WRITTEN EXERCISE
Give only the number of lines in the records below that contain the word "Default". Case counts.

DATA PROVIDED
>>>

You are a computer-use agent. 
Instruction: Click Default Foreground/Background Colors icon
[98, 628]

<<<
>>>

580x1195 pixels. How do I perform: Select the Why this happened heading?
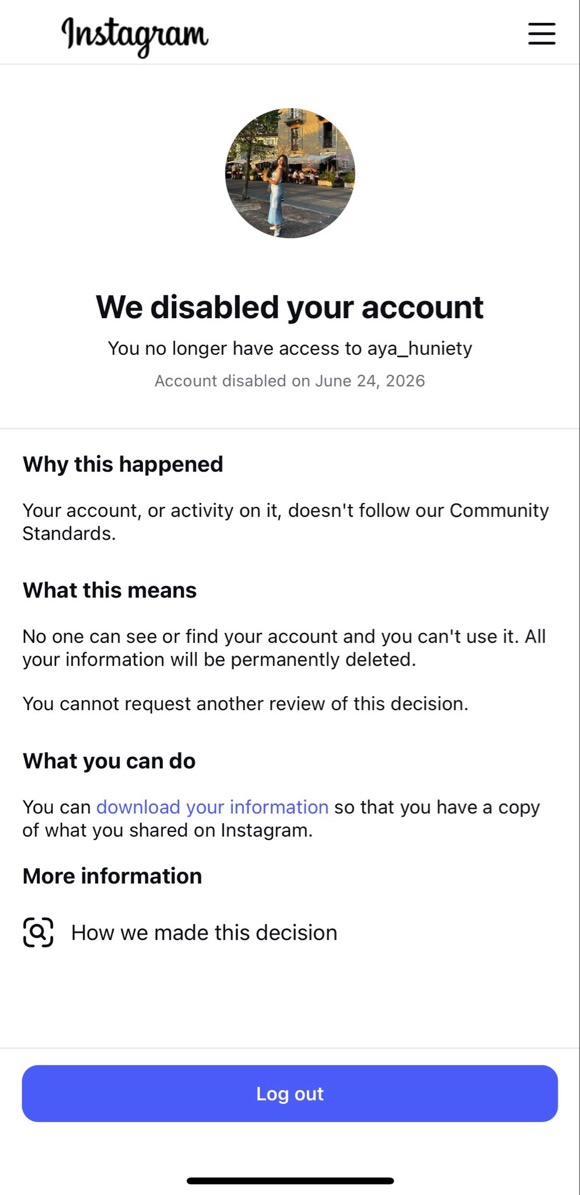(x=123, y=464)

<<<

EXERCISE RESULT
1